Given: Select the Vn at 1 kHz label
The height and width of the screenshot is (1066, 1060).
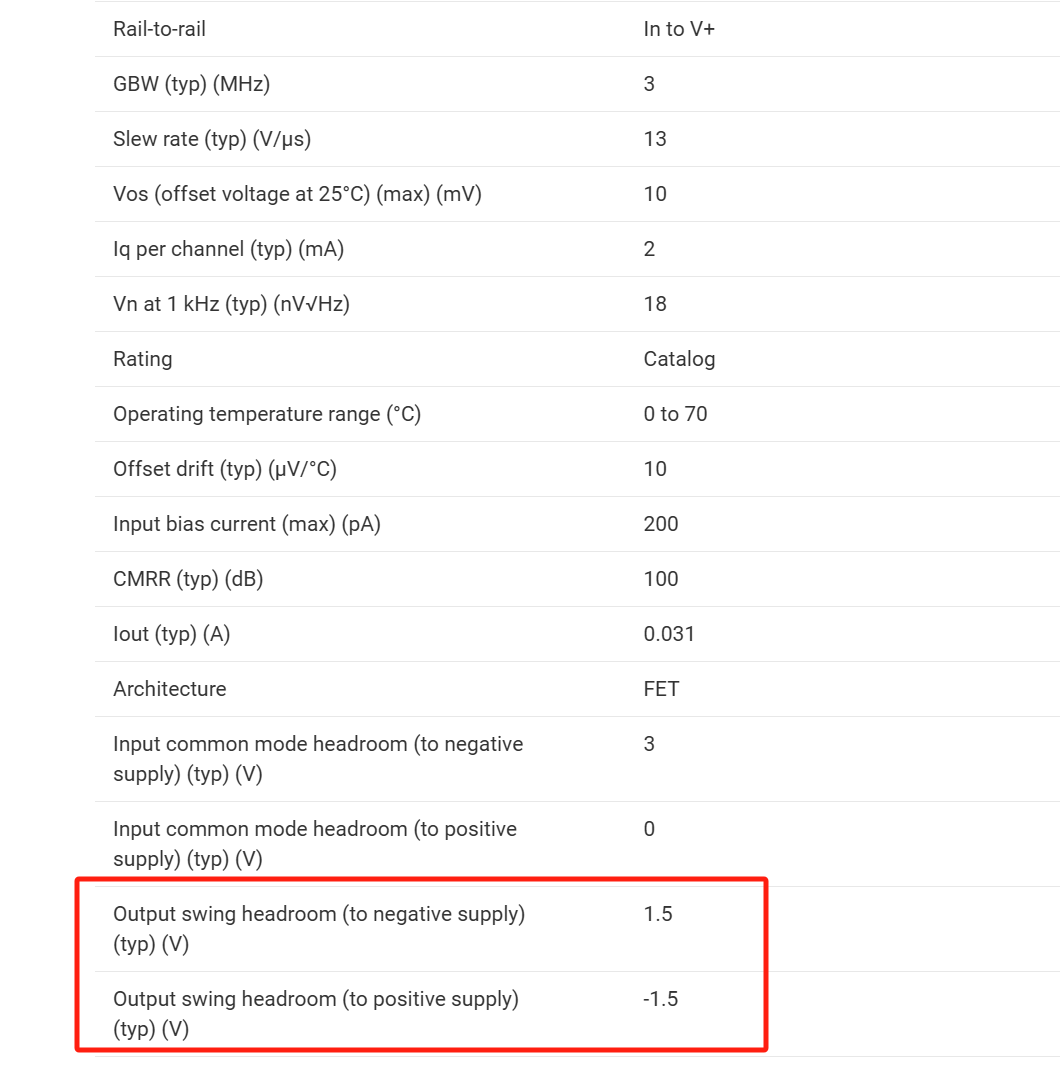Looking at the screenshot, I should [x=231, y=304].
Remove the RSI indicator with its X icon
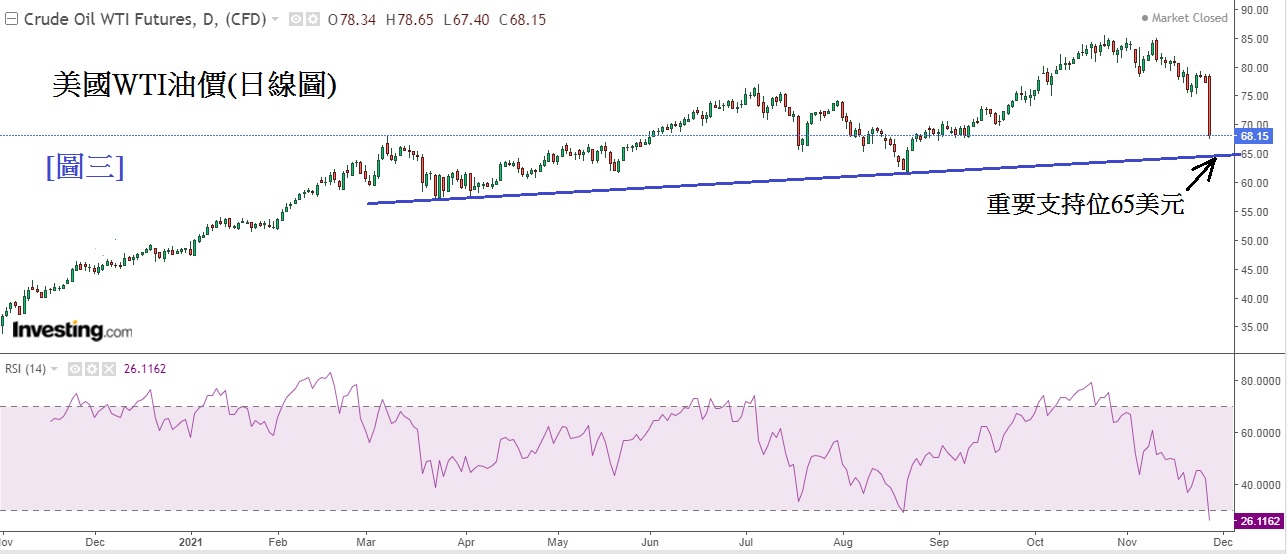This screenshot has height=554, width=1287. click(x=109, y=369)
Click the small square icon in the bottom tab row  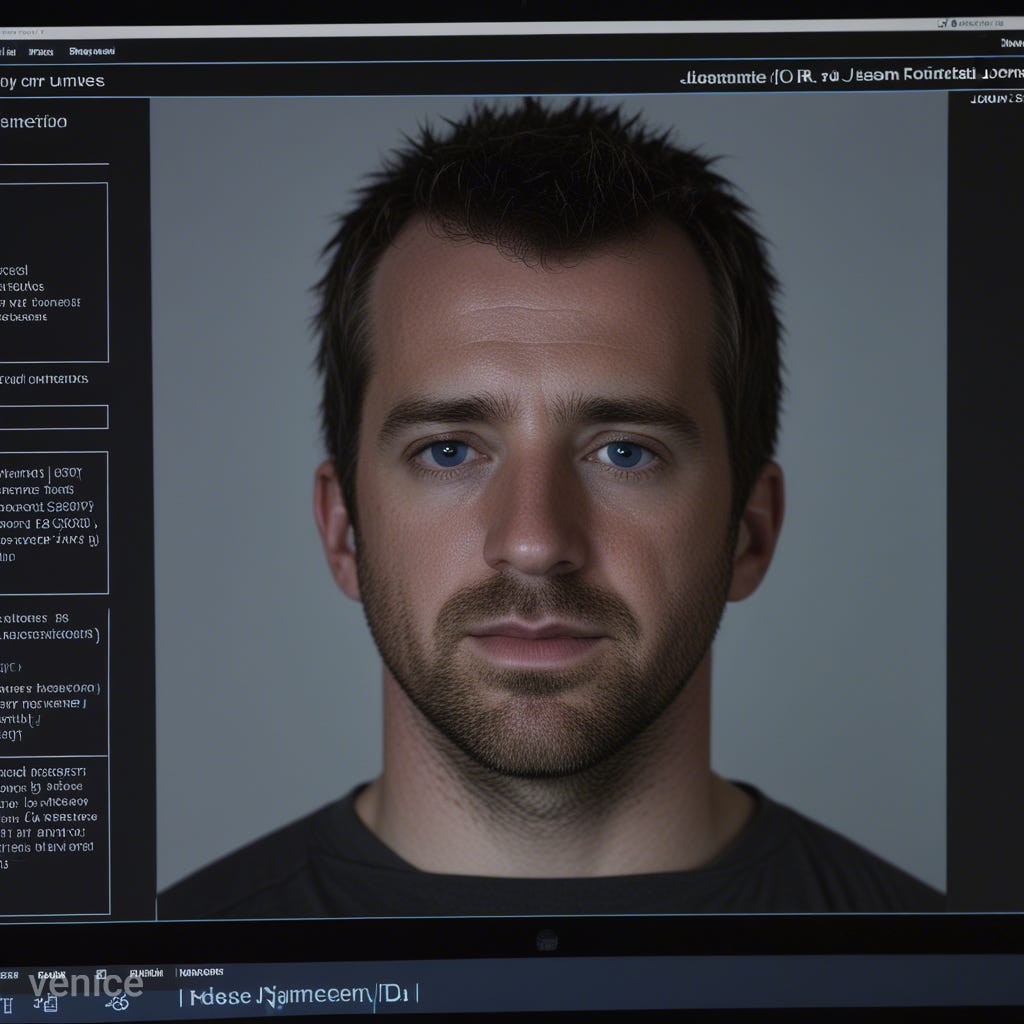pos(100,973)
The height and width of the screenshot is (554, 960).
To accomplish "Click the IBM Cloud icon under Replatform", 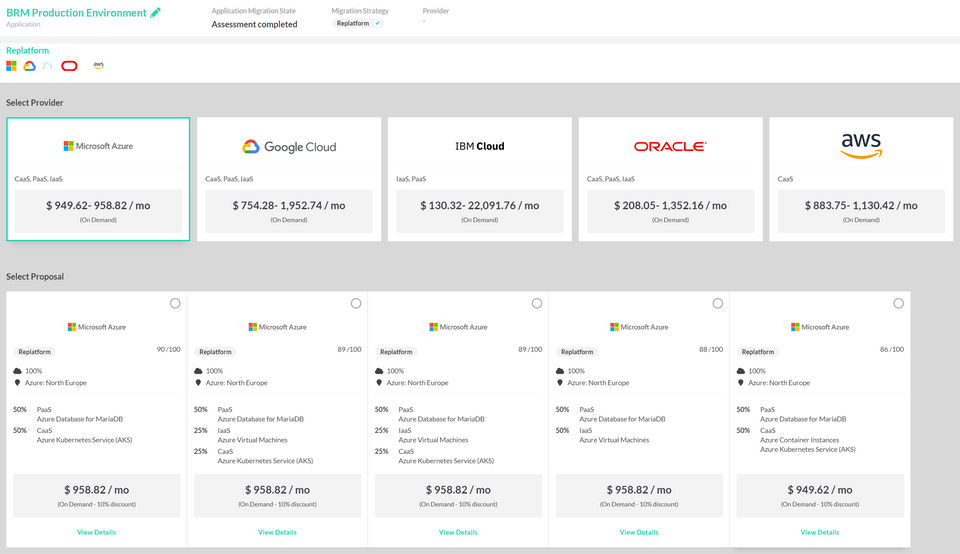I will coord(47,66).

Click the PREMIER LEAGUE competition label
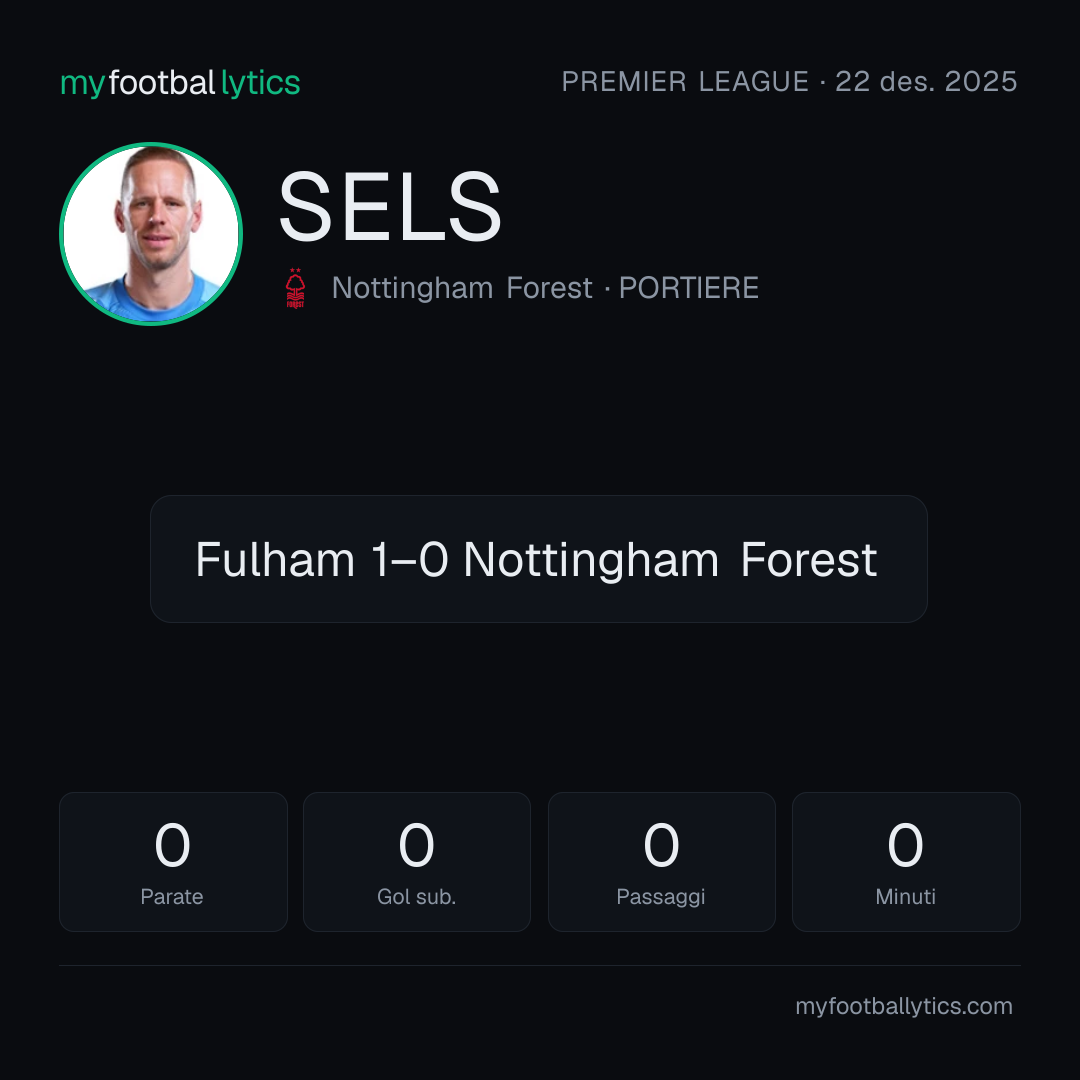click(x=685, y=82)
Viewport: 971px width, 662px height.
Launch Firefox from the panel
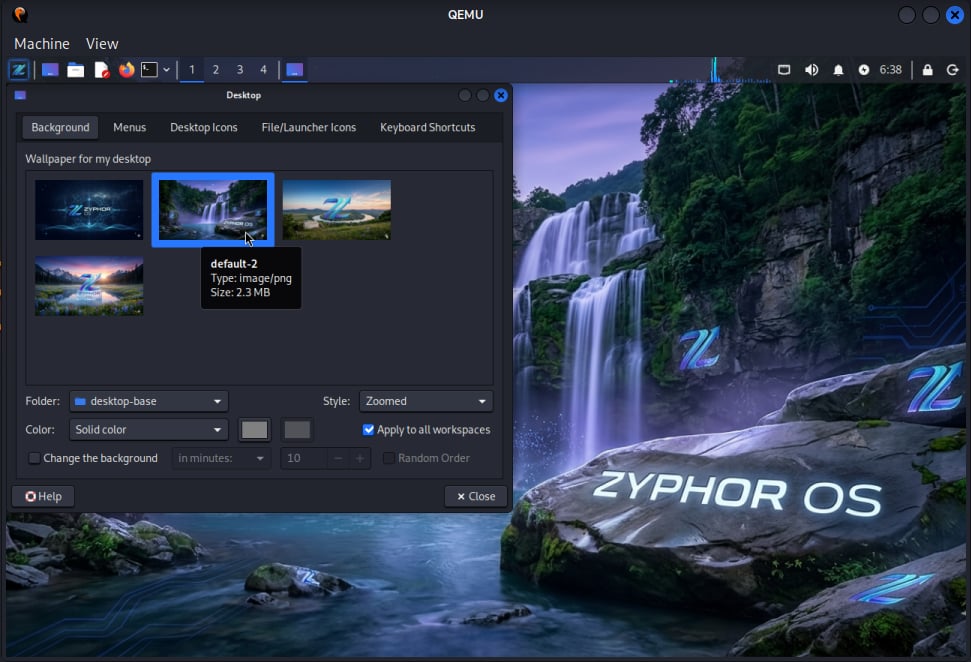(x=126, y=70)
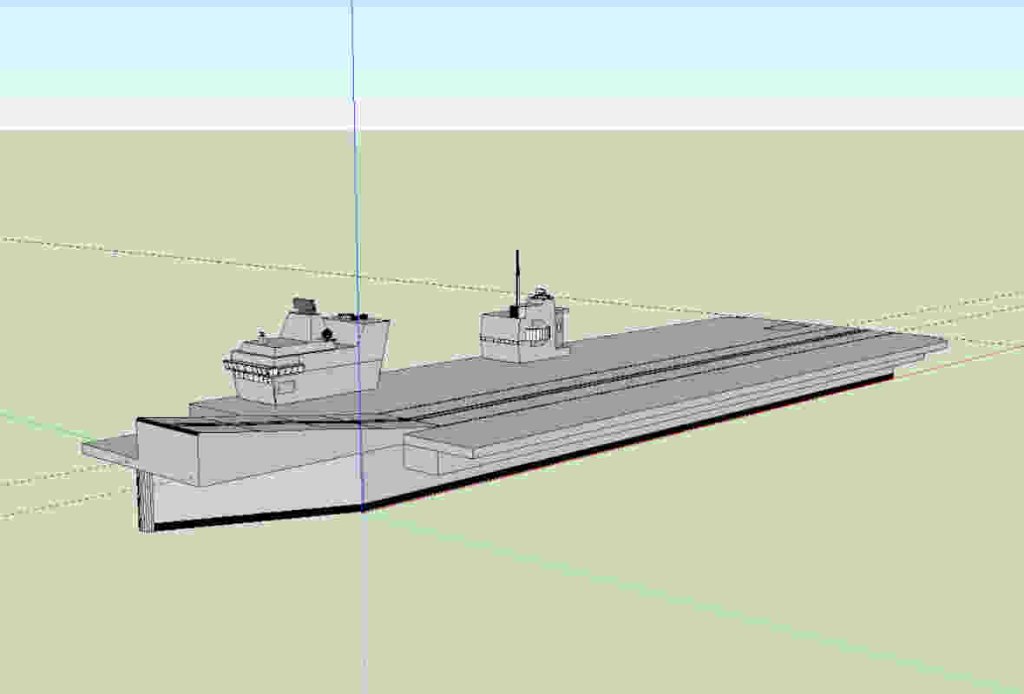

************

= Instruction =
Begin at the line of the material above that contains "Click the PREMIER LEAGUE competition label" and stop after the last line of the material. Output those lines as a Markdown table with the columns Row and Line, omitting blank lines and leaving the pictures out.

= Written reply =
| Row | Line |
|---|---|
| 1 | Click the PREMIER LEAGUE competition label |
| 2 | click(x=685, y=82) |
| 3 | Viewport: 971px width, 662px height. |
| 4 | Launch Firefox from the panel |
| 5 | (x=126, y=70) |